• _Istruzioni da seguire_
Indica se ciascuna affermazione concorda con il testo sulla vitamina D e il cancro. Rispondi sì o no e cita tra virgolette le parole del testo che lo stabiliscono.
(a) Le prove più solide dei benefici antitumorali della vitamina D riguardano il cancro del colon-retto, le leucemie e i linfomi.
(b) Negli studi randomizzati controllati l'integrazione di vitamina D ha ridotto in modo convincente la mortalità per cancro.
(c) Circa metà della popolazione finlandese sembra avere una bassa reattività alla vitamina D.

╭─ Brano di esercizio

Vitamina D e cancro: nuovi studi fanno luce su possibili impieghi

24 Giugno 2020

Due review e uno studio clinico da poco pubblicati ripropongono con forza un ruolo della vitamina D non soltanto nella prevenzione dei tumori ma anche nella prognosi e nella gestione degli effetti collaterali di chemio e immunoterapia.

Su Seminars in Cancer Biologyun’analisi della letteratura condotta da Carsten Carlberg dell'Università della Finlandia orientale e da Alberto Muñoz dell'Università autonoma di Madrid, fa il punto sui meccanismi di segnale intercellulari in cui è coinvolta la vitamina D e il loro ruolo nella prevenzione e nella cura del cancro.

Nota per il suo coinvolgimento nel metabolismo osseo, la vitamina D, ribadiscono gli Autori, svolge una funzione regolatoria anche a livello del sistema immunitario, con effetti antitumorali mediati principalmente da monociti e cellule T.

Secondo l’analisi, le prove più robuste a sostegno dei benefici antitumorali riguardano il cancro del colon-retto, le leucemie e i linfomi.

“La vitamina D svolge un ruolo importante sia per la differenziazione delle cellule del sangue durante l'emopoiesi sia per quella delle staminali adulte nei tessuti a rapida rigenerazione, come il colon o la pelle” ricordano gli Autori. “Bassi livelli determinano potenziali gravi conseguenze: alterata differenziazione cellulare, crescita incontrollata e sviluppo di tumore”.

Anche in caso di carcinoma mammario e prostatico si sono evidenziate correlazioni tra incidenza, qualità della prognosi e carenza di vitamina D anche se, in generale, gli Autori sottolineano come l’integrazione non abbia finora dimostrato in modo convincente di ridurre la mortalità per cancro in studi randomizzati controllati.  Ciò che a loro giudizio emerge è una variabilità individuale nella risposta alla vitamina D. Già studi precedenti dello stesso gruppo di ricerca avevano, infatti, dimostrato come, per esempio, il 25% della popolazione finlandese sembri avere una bassa reattività alla vitamina D al punto da necessitare di dosi più elevate per raggiungere il pieno beneficio clinico.

Lo studio pubblicato su Current opinion on supportive and palliative care, apre, invece, uno spiraglio di luce sulla possibile mitigazione di alcuni effetti collaterali gastrointestinali della chemioterapia, in particolare le mucositi.

“Conosciamo bene il ruolo della vitamina D nell'assorbimento del calcio, ma sappiamo, per esempio, come gravità e progressione di diverse malattie infiammatorie croniche intestinali si associno a una sua carenza e recenti evidenze ne suggeriscono un’utilità anche in caso di mucosite da chemioterapia”, sottolinea Andrea Stringer, docente all’Australian South University, coordinatrice dell’analisi.

╰─
╭─ Record estratti

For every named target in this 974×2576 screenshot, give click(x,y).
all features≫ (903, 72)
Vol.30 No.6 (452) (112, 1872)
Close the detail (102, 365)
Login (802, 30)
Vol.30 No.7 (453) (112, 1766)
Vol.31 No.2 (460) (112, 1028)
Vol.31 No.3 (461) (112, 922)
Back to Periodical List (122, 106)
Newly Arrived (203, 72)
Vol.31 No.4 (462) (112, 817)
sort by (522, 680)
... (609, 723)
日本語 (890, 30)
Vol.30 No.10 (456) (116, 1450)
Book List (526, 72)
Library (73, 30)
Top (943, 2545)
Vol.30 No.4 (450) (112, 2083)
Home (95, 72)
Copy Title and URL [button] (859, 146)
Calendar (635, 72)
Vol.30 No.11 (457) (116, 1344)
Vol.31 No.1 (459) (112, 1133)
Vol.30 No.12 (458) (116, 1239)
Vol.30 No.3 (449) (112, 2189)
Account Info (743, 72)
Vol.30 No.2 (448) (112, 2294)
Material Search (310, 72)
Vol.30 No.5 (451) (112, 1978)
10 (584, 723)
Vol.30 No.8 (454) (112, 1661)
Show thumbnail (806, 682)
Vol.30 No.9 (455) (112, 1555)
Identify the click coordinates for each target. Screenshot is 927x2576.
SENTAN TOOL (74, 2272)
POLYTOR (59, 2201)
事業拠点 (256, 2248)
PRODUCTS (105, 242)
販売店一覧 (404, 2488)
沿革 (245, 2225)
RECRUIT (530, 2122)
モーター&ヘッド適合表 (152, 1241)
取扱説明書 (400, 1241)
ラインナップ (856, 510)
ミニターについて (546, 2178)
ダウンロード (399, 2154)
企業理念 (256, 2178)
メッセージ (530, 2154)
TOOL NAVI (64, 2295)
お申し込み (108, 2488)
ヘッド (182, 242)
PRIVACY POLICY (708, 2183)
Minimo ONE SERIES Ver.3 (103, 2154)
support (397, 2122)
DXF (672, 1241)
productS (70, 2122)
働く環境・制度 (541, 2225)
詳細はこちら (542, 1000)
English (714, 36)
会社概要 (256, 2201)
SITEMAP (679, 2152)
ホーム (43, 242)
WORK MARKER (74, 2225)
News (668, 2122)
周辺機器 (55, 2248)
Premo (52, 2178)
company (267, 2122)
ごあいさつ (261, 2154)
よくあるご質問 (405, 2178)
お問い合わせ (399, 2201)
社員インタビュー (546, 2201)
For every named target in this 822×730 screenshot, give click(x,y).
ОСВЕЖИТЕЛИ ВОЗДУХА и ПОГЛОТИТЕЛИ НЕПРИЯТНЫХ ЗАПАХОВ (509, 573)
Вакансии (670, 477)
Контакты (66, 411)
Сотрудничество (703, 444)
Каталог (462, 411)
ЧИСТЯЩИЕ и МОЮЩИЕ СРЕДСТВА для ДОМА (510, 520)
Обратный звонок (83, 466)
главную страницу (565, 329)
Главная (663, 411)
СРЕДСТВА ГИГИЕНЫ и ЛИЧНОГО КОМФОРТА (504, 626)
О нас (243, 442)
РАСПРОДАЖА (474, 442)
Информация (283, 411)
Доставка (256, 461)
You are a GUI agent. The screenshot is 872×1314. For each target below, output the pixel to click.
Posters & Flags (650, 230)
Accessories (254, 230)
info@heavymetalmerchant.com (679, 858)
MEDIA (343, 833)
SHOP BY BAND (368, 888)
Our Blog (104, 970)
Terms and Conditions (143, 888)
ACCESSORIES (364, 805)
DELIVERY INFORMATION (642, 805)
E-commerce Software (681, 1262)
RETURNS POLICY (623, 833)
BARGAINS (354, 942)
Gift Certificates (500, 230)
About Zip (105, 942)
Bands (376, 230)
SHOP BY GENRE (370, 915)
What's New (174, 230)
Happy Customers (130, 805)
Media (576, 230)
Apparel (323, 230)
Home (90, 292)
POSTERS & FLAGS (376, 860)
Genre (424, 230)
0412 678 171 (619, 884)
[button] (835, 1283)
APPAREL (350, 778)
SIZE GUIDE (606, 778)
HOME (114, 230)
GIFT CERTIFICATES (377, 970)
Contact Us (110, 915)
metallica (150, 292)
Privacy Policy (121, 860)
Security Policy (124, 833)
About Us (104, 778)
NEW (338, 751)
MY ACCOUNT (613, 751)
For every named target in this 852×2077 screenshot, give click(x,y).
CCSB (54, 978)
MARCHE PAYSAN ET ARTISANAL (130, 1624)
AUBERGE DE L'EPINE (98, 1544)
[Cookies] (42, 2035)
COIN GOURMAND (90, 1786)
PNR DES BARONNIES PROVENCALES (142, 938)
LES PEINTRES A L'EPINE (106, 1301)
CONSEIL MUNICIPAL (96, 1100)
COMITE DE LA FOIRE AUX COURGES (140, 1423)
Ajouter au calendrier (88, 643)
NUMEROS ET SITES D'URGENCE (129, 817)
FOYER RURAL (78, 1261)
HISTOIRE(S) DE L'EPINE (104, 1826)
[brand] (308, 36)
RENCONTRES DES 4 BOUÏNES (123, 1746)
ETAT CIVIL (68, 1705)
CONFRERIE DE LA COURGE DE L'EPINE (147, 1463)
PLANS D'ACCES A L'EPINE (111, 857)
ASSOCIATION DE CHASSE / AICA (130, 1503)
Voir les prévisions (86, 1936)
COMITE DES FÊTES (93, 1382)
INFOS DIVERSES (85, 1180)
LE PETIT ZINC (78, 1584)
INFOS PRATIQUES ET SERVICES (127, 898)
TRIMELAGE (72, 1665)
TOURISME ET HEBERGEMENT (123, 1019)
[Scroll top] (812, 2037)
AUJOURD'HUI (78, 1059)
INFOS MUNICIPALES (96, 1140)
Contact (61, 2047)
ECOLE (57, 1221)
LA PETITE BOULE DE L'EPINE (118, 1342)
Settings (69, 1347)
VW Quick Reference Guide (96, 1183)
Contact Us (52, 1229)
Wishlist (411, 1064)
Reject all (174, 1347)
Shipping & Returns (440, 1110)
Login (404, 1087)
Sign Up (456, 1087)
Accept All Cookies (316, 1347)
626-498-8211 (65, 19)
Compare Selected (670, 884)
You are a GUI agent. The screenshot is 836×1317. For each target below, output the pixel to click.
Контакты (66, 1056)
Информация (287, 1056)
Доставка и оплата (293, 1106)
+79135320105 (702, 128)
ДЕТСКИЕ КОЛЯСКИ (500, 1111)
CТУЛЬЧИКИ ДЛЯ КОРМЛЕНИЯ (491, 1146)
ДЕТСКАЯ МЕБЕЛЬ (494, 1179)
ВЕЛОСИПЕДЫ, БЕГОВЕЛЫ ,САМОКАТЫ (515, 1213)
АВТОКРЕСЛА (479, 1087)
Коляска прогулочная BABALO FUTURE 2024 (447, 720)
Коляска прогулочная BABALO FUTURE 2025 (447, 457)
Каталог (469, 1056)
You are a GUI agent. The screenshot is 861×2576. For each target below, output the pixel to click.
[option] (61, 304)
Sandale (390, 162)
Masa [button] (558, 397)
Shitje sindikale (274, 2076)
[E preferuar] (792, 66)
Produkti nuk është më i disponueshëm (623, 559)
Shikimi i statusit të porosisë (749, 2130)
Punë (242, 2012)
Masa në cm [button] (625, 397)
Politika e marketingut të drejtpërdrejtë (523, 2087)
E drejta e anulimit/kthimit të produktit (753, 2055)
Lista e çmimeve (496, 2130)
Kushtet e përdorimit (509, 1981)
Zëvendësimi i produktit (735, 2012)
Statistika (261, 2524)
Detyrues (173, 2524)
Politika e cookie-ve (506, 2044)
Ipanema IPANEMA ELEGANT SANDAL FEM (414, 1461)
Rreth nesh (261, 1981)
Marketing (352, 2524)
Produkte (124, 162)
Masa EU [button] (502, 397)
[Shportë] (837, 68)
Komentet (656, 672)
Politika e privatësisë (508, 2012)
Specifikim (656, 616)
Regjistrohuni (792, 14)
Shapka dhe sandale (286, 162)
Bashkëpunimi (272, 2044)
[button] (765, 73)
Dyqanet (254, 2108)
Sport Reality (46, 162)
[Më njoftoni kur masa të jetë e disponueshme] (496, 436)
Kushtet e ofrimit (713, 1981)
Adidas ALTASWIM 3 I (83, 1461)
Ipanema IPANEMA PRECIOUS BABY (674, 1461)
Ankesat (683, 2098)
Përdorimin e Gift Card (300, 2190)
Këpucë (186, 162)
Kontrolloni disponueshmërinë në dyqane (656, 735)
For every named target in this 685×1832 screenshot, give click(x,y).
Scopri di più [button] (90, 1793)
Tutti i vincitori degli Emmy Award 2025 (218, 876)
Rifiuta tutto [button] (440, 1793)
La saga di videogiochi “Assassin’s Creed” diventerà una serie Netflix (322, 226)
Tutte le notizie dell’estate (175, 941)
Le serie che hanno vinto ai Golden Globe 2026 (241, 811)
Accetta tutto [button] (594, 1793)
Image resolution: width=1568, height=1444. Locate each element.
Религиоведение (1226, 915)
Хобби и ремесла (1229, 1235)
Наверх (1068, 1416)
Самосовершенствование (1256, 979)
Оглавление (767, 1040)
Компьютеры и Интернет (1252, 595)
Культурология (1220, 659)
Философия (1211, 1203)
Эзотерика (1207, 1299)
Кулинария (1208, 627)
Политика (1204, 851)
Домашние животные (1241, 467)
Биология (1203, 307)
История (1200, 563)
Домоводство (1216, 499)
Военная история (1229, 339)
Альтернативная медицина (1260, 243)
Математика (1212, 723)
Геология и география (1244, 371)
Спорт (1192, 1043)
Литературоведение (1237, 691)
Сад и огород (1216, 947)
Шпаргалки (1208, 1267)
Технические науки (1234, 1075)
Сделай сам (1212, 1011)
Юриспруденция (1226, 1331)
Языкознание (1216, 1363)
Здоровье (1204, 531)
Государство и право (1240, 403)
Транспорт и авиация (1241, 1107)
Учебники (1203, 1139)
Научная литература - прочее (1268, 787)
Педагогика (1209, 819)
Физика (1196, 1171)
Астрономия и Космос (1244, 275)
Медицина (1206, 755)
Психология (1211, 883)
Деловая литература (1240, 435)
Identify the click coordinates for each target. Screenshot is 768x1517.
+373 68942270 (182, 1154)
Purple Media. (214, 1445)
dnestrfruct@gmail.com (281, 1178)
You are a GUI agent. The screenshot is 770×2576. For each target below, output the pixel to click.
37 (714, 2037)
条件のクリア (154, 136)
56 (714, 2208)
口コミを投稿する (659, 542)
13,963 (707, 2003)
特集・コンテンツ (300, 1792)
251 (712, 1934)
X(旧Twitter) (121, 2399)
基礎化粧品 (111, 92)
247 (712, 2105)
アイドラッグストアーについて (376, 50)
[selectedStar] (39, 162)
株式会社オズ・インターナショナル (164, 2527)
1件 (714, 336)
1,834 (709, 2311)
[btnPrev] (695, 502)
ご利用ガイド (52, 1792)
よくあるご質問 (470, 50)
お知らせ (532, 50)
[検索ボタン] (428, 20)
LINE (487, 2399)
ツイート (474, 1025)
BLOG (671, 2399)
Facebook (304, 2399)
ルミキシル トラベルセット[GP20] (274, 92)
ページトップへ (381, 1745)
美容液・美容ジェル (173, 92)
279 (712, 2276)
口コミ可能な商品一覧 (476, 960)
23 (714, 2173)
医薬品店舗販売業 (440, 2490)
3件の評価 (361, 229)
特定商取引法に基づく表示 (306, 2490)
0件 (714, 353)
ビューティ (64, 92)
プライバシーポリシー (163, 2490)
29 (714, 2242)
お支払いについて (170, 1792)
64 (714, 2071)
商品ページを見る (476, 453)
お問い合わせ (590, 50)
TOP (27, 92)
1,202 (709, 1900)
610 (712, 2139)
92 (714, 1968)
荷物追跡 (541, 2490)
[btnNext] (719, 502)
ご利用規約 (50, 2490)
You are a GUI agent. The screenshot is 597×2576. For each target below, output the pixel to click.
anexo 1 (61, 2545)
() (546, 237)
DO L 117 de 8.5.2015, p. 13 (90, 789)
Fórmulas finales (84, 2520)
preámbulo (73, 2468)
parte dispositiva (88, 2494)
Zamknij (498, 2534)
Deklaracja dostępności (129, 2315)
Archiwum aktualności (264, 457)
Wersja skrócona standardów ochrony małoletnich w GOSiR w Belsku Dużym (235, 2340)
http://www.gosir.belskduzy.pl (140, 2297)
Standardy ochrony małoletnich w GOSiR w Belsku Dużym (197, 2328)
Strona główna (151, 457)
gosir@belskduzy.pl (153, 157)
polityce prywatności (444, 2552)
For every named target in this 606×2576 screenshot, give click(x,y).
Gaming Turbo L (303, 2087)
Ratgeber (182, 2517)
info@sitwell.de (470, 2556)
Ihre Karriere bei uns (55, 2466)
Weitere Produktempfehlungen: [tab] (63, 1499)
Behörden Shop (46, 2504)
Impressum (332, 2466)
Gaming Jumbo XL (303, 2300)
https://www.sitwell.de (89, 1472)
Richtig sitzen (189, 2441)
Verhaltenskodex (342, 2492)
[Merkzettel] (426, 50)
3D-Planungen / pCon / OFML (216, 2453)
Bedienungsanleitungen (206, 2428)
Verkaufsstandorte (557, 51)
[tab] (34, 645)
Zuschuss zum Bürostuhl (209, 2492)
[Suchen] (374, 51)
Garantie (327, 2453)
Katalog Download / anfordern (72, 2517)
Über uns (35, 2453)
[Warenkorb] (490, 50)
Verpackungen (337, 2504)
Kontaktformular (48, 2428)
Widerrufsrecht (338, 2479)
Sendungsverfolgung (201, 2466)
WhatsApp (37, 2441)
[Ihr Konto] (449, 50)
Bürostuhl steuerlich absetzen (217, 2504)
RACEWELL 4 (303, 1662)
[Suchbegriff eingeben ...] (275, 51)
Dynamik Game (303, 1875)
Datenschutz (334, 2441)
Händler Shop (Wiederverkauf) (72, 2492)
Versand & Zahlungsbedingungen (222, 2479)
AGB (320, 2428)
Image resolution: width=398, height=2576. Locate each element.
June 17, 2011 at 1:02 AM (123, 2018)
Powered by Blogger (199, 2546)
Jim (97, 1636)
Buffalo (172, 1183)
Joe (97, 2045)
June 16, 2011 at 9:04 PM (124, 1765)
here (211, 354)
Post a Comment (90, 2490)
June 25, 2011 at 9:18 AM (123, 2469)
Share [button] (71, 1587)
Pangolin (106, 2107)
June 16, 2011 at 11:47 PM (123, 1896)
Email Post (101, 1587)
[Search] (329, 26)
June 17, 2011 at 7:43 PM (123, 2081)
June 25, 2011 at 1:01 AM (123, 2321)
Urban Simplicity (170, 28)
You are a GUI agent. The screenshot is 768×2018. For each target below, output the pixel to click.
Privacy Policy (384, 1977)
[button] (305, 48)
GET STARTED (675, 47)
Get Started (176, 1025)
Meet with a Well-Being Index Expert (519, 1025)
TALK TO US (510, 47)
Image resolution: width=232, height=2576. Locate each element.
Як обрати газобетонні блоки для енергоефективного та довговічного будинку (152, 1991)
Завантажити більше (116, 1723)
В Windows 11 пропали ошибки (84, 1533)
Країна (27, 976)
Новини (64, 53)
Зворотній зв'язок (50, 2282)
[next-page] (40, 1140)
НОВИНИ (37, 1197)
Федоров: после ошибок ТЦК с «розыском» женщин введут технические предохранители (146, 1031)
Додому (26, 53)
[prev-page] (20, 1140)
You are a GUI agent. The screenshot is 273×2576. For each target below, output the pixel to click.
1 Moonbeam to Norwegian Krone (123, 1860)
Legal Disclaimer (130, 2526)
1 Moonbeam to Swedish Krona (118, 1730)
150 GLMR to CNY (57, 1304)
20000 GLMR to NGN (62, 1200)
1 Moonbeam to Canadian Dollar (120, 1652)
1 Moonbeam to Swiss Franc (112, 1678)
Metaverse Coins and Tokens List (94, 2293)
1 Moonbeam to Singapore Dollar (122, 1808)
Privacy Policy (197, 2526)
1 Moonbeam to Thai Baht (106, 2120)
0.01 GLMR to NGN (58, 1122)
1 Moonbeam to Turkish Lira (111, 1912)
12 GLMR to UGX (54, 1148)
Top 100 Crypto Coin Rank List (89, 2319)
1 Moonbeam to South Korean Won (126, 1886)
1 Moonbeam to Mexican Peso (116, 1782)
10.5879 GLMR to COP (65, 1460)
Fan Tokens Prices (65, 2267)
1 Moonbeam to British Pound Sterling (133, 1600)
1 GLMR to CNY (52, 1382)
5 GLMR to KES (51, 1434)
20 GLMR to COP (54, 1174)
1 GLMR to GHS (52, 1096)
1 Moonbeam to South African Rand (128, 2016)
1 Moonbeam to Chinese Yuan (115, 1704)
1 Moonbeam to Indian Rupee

╰─

• _Esercizio svolto_
(a) Sì: «le prove più robuste a sostegno dei benefici antitumorali riguardano il cancro del colon-retto, le leucemie e i linfomi».
(b) No: «l’integrazione non abbia finora dimostrato in modo convincente di ridurre la mortalità per cancro in studi randomizzati controllati».
(c) No: «il 25% della popolazione finlandese sembri avere una bassa reattività alla vitamina D».